Filled with great songs of the classic rock era – which has no doubt led it be being one of the last decade’s most popular musicals – the film makes you want to dance around and sing for the whole duration of the film. Although the music in the film is great, credit has to be given for the themes, of which several run through the film, with a sweet young love story evolving whilst the upside and downside of fame counterbalance each other in the background. Another theme that the film touches on is the clear mockery of the right wing with their wholesome image hiding a few dirty secrets.
The way the film has been shot also has to be given some credit, as director Adam Shankman has given it the look and feel of a 80s movie so that it looks as though it was shot in that era too. But what really brings this film to life are the actors, who are all brilliantly cast and really make you believe they are their characters.
Russell Brand (Lonny Barnett), who probably didn’t need to work hard to play his part, has some brilliant one-liners and some of the funniest moments in the film. A particular highlight is his rendition of ‘I Want to Know What Love Is’ with Alec Baldwin (Dennis Dupree), who also had his share of brilliant one liners. The pairing of these two works an awful lot better than I previously thought it would.

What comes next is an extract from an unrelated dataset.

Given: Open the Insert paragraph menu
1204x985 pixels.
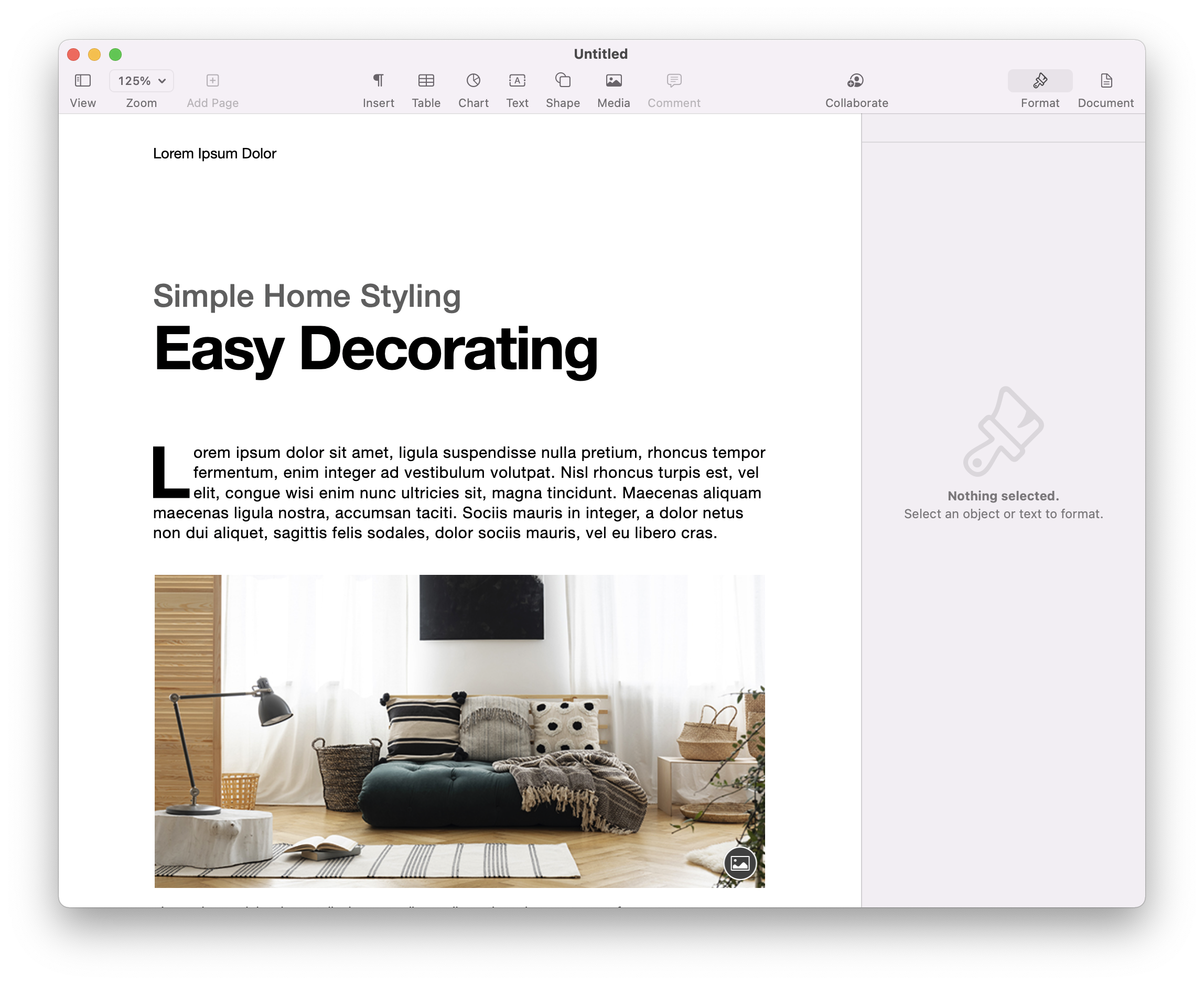Looking at the screenshot, I should click(x=378, y=81).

Mary J Blige as Justice Charlier steals the show in terms of vocal performance, nailing every song she sings. Her acting isn’t bad either. Sadly Catherine Zeta Jones isn’t on screen long enough, but for the moments she is, her hilariously deranged and psychotic portrayal of Patricia Whitmore had me in stiches and it’s great to see her doing a movie musical again, almost 10 years after Chicago.
Julianne Hough and Diego Boneta give good performances as Sherrie and Drew, but sadly get upstaged by the supporting characters. At first I didn’t think their voices were rock enough for the film, but as it progressed I warmed to them and they shone during their final performance.
I had a similar feeling towards Tom Cruise as Stacee Jaxx, who I don’t think has a particularly good voice and isn’t particularly convincing as a man who is supposed to ooze such sex appeal. However, as the film progresses and we get to see further into his character, you begin to warm to him and overall he is pretty good, considering he’s never properly sung on film before (Magnolia doesn’t really count).
A special mention has to be given to the endless pop culture references to 80s films and notable rock moments, the most memorable being Ozzy Osbourne’s bat biting.
Overall Verdict: Despite not doing particularly well at the box office, Rock Of Ages is great fun and will have you dancing around singing 80s rock ballads for hours afterwards. If you liked the stage show, musicals or the 80s, then buy this and watch it, you won’t be disappointed.